**Written exercise:** Please tally how many lines in the rows below contain the string "Support", matching its capitalization exactly, and reply with only that number.

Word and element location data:
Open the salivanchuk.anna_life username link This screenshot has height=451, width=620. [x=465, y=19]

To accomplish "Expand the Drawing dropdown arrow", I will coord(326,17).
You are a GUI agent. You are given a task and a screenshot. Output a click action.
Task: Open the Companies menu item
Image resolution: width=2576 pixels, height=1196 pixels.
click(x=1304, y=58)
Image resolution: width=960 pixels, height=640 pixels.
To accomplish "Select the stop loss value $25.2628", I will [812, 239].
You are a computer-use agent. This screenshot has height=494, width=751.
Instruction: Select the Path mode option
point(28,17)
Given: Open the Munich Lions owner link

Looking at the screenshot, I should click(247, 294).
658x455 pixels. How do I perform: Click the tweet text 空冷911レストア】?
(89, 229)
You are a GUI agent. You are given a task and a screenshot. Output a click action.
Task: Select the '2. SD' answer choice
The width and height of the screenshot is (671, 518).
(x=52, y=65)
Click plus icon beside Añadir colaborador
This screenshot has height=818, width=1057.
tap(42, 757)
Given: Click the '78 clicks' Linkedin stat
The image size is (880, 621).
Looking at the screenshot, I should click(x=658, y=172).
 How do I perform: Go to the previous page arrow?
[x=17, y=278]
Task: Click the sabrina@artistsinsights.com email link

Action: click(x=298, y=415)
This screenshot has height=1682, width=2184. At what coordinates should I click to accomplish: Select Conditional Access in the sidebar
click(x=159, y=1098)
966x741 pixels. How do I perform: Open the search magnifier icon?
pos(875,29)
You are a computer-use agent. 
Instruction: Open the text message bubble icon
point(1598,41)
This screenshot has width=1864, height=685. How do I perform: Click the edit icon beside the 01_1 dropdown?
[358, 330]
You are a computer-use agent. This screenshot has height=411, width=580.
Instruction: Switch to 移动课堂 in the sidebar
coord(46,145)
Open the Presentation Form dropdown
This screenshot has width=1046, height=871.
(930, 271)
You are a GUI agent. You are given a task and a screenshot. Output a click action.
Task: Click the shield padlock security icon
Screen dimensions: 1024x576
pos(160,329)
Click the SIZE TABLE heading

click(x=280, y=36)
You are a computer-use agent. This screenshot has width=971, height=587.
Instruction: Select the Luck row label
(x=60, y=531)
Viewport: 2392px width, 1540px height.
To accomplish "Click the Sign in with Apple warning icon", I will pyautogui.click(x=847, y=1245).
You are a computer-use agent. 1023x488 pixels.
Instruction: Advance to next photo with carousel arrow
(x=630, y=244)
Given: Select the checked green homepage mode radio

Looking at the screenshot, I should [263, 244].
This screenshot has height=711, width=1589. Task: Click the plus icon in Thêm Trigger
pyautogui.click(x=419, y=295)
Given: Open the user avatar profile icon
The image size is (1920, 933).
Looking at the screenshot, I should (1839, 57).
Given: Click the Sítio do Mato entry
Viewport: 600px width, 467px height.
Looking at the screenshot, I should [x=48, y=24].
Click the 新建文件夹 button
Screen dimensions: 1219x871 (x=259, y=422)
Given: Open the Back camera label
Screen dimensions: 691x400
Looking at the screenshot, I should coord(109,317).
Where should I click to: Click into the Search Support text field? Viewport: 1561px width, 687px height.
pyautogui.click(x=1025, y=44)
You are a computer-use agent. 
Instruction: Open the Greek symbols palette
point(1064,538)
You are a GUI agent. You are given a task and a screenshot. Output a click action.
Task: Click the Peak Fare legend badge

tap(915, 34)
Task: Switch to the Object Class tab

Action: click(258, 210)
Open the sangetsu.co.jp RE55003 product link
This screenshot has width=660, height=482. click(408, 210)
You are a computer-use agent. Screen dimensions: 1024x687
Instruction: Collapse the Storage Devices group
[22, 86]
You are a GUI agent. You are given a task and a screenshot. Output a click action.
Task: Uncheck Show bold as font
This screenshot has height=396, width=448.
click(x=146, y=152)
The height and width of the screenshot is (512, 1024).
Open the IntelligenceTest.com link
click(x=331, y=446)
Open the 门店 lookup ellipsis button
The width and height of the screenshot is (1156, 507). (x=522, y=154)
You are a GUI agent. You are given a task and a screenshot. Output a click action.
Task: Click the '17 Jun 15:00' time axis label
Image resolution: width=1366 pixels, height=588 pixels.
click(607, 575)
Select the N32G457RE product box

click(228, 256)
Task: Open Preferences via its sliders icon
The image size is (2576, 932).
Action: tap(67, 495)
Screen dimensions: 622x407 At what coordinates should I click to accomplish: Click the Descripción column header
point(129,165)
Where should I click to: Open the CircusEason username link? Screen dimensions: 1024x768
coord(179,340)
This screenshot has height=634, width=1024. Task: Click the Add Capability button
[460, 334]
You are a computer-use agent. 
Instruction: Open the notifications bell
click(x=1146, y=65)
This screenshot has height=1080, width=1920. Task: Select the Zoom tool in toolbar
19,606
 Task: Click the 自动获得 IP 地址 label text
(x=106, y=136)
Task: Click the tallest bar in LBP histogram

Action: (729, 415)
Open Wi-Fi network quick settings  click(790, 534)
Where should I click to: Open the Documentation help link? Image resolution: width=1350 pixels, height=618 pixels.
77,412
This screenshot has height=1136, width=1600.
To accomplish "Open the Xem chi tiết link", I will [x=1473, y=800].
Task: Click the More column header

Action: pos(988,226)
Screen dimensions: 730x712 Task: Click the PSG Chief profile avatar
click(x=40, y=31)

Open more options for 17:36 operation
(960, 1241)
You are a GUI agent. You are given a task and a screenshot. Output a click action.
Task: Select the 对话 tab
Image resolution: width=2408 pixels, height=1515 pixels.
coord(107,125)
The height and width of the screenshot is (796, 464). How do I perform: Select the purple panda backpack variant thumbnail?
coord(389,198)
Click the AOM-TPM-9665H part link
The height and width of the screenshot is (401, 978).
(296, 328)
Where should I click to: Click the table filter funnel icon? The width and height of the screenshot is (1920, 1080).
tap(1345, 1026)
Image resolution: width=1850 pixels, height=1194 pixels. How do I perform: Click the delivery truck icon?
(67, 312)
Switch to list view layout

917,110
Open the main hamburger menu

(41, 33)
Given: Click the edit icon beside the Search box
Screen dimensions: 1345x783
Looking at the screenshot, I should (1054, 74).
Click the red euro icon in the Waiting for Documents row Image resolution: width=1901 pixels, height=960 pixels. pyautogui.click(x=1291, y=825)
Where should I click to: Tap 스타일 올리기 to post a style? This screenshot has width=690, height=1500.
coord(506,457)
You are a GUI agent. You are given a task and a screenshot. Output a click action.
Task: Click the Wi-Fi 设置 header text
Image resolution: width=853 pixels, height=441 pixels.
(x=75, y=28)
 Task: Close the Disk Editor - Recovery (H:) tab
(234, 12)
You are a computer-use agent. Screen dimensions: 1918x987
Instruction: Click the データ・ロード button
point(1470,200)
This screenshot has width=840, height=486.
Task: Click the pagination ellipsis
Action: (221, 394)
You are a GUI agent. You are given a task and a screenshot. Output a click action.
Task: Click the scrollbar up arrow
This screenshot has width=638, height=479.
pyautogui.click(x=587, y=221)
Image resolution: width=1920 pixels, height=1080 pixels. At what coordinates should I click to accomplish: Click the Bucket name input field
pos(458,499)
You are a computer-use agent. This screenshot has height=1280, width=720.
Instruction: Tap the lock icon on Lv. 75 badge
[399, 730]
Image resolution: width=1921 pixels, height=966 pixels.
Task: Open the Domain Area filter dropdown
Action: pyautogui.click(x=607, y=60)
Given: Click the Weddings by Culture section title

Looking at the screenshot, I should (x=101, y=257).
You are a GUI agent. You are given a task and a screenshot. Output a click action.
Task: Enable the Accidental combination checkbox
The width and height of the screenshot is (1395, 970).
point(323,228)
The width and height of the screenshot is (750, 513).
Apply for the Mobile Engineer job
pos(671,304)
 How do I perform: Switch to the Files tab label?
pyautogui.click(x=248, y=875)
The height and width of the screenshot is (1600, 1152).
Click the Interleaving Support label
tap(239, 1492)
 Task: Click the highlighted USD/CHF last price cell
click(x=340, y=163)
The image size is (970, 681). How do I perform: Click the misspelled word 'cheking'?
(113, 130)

**Full response:** 2